Wednesday, February 11, 2009

Odds and Ends

This is a gallery announcement for a show of Bernd and Hilla Becher's work at the Nigel Greenwood gallery in London in 1973. Nigel Greenwood had one of only four galleries in London in the early '70s that showed contemporary European art. One interesting thing about Greenwood is that he didn't produce catalogs for his shows but had the artists do a limited edition "artist's book" instead, like Ed Ruscha's books, so people who couldn't afford an unique work of art could still own an "original." He actually had a show devoted to Ruscha's books early on and in 1972 mounted a seminal show called Book as Artwork. Not sure if there was an artist's book for this show. He died in 2004.


One side



The other side




This item isn't a gallery announcement (though I wish I had one) but an invite to a private opening of the 1946 Museum of Modern Art, NYC, show of Edward Weston's work. Not sure who's invite this was or who wrote on it but I like the idea of cocktails in the penthouse with Ed after the show. I wonder if he was a fun drinker.




This was the Weston show organized by Nancy Newhall that produced the relatively common catalog pictured below, which if nothing else, has a grandly heroic photo of Weston taken by Ansel Adams on the title page. I have two copies of the hardback and while as the color is the same on both the cloth used to bind them is very different. Of course with a print run of 11,000 copies, you're going to get a variation in the cloths used to cover the boards.
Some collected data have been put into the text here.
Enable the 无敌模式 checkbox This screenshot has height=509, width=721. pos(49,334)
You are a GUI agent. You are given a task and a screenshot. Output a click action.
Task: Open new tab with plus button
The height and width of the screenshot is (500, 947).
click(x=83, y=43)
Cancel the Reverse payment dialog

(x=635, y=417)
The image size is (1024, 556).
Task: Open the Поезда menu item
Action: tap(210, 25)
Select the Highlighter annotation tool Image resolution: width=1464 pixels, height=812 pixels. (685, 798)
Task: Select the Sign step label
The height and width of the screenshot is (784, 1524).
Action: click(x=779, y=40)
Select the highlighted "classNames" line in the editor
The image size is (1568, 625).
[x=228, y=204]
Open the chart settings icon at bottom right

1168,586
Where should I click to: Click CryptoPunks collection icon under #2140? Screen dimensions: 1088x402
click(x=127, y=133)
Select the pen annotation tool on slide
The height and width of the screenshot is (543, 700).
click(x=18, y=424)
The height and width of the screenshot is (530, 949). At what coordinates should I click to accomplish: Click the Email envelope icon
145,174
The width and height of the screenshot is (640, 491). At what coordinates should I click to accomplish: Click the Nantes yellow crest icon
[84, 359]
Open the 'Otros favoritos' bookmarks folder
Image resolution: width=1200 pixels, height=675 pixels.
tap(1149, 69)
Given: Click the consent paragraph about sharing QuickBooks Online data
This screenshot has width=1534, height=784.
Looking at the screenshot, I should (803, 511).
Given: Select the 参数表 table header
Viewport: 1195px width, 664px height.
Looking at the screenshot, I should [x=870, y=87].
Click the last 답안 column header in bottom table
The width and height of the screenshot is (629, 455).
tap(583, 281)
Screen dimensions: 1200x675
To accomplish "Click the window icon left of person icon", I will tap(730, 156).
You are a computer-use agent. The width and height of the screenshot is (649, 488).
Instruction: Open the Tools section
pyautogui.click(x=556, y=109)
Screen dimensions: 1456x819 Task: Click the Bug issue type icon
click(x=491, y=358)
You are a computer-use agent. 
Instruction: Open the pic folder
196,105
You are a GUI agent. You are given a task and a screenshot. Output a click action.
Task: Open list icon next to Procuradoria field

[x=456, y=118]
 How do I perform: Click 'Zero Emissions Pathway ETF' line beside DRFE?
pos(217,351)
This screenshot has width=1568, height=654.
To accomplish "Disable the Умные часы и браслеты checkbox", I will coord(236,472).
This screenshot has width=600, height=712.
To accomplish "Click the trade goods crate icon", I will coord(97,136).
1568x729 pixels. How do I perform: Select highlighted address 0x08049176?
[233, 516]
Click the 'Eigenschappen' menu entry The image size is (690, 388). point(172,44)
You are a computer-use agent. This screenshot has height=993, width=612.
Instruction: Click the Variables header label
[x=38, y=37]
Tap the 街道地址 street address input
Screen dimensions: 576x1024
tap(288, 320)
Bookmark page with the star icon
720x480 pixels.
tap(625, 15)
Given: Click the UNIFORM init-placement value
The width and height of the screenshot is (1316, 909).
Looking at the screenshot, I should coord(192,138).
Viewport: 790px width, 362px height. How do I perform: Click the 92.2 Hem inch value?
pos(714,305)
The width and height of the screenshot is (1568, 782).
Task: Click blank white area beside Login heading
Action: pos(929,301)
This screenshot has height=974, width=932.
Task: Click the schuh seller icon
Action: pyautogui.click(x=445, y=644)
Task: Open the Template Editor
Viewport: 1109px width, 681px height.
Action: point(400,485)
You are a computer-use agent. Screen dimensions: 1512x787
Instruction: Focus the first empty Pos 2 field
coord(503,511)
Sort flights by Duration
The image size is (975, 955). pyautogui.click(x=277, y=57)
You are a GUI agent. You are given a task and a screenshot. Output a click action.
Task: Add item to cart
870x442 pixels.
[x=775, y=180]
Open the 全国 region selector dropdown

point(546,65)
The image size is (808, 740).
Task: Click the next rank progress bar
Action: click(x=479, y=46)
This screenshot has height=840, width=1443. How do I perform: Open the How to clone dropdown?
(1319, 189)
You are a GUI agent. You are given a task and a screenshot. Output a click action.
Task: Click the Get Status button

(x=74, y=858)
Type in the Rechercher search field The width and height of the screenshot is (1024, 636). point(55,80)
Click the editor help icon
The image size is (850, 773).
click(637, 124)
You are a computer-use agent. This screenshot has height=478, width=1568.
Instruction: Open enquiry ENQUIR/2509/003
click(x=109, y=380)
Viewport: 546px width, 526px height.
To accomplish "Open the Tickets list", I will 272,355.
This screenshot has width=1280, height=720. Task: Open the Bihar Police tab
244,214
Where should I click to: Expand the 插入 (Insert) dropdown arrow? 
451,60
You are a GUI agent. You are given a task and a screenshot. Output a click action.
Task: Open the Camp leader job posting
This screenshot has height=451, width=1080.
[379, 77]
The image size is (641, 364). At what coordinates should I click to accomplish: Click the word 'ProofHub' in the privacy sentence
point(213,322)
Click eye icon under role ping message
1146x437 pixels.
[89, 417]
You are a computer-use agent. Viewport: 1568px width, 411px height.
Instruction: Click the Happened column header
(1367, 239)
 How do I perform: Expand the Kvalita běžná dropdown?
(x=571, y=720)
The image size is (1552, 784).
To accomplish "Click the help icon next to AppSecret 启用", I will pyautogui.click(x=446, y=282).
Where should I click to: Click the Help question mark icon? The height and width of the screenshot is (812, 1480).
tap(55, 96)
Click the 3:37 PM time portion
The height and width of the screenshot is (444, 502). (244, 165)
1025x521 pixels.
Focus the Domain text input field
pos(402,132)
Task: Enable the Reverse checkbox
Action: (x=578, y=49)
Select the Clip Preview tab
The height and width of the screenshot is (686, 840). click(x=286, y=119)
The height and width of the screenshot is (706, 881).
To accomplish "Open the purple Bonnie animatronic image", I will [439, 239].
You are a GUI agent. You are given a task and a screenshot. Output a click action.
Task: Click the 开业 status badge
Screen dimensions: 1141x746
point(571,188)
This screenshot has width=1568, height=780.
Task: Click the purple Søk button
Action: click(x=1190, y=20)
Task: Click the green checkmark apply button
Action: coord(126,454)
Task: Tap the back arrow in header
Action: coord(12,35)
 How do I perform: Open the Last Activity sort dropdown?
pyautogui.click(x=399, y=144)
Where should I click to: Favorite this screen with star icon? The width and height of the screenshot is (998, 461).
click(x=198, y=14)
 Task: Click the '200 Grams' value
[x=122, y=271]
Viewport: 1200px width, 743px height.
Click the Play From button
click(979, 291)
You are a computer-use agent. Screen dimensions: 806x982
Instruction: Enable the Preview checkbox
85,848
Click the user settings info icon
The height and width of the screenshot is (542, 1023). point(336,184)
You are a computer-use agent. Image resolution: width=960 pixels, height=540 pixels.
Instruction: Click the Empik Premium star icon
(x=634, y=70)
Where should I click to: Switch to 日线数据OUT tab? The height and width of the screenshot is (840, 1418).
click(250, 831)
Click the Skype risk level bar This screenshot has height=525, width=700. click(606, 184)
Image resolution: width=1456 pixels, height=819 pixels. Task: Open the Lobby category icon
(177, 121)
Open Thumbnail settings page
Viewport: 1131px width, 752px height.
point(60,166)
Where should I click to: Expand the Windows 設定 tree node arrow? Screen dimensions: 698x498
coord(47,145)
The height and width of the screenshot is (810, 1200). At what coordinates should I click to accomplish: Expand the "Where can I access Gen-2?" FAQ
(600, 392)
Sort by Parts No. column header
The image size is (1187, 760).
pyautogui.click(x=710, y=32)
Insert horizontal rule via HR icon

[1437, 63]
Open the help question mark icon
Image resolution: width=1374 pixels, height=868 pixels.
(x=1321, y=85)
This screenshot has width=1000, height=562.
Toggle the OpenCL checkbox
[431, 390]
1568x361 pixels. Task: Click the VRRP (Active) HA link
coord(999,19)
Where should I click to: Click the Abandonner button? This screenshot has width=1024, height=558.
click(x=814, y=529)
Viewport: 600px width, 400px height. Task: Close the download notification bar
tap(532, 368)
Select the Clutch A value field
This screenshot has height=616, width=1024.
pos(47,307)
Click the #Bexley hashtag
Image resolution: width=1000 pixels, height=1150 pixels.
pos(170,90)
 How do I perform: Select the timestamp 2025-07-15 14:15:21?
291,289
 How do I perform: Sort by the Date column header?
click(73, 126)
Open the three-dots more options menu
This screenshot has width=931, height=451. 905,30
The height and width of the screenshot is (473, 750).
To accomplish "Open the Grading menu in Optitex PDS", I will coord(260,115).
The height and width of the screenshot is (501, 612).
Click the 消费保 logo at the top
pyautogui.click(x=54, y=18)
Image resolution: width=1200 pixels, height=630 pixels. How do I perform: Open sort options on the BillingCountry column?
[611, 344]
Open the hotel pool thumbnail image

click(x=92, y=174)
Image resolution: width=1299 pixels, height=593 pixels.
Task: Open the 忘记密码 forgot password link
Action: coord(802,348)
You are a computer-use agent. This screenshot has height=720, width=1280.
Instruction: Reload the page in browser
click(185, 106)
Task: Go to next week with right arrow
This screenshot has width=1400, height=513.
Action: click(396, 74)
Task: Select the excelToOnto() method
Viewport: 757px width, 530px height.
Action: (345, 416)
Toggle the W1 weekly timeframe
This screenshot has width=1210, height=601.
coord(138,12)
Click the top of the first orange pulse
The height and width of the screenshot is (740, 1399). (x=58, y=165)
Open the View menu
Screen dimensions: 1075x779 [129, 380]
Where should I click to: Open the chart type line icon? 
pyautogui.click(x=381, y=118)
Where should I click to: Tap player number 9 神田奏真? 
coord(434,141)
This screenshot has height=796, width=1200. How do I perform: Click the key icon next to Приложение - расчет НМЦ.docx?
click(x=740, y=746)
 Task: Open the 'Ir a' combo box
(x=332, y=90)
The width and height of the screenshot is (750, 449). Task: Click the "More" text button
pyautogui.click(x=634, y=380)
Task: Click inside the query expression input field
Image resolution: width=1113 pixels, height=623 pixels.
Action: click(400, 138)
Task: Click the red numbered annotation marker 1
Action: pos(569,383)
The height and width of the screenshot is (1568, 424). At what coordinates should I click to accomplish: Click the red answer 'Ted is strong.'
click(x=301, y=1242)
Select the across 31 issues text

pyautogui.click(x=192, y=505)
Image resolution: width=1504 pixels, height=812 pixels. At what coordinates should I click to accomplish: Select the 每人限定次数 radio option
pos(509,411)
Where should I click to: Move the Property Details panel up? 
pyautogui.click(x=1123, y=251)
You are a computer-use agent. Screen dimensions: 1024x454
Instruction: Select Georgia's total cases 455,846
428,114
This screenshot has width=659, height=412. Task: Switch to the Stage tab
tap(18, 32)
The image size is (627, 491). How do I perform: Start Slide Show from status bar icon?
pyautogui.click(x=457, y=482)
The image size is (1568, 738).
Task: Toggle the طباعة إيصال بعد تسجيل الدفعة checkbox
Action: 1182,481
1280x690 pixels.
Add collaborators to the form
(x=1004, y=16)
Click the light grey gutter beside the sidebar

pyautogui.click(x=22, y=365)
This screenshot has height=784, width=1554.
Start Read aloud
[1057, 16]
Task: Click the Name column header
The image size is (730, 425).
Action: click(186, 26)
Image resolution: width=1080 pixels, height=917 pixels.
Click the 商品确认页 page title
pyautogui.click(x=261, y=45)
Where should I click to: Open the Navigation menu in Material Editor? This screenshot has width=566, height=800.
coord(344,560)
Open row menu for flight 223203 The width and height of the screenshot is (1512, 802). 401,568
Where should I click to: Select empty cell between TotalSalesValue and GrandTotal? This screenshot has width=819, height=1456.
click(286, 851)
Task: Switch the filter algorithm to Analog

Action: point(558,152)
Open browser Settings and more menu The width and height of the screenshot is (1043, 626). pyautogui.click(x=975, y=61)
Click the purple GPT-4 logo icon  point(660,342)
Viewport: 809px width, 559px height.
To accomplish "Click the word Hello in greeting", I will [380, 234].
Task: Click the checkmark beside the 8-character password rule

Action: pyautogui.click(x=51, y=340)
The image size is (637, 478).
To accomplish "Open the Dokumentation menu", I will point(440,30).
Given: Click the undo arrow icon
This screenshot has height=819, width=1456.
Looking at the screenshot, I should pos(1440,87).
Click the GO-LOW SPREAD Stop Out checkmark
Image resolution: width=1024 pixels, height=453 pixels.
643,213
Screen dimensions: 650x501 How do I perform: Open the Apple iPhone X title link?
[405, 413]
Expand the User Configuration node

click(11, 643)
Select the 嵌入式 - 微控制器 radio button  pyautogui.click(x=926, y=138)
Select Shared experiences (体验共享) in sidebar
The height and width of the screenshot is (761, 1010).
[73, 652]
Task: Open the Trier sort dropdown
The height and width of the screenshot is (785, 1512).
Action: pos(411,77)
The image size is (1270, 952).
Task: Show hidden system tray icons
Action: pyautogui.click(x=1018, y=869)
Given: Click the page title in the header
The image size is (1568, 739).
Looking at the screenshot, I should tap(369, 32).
Hardback with dj, without dj, paperback



And finally, here's a gallery announcement for an Eggleston show in 1993. I seem to recall that they had relatively inexpensive editions of some of the works, including this image, but at the time, "relatively inexpensive" was still too expensive. You'd think that I picked Eggleston because of the dust-up created on 5B4 by the review of the book from his Whitney show, but in fact I included this for no other reason than this image would qualify as my favorite photograph.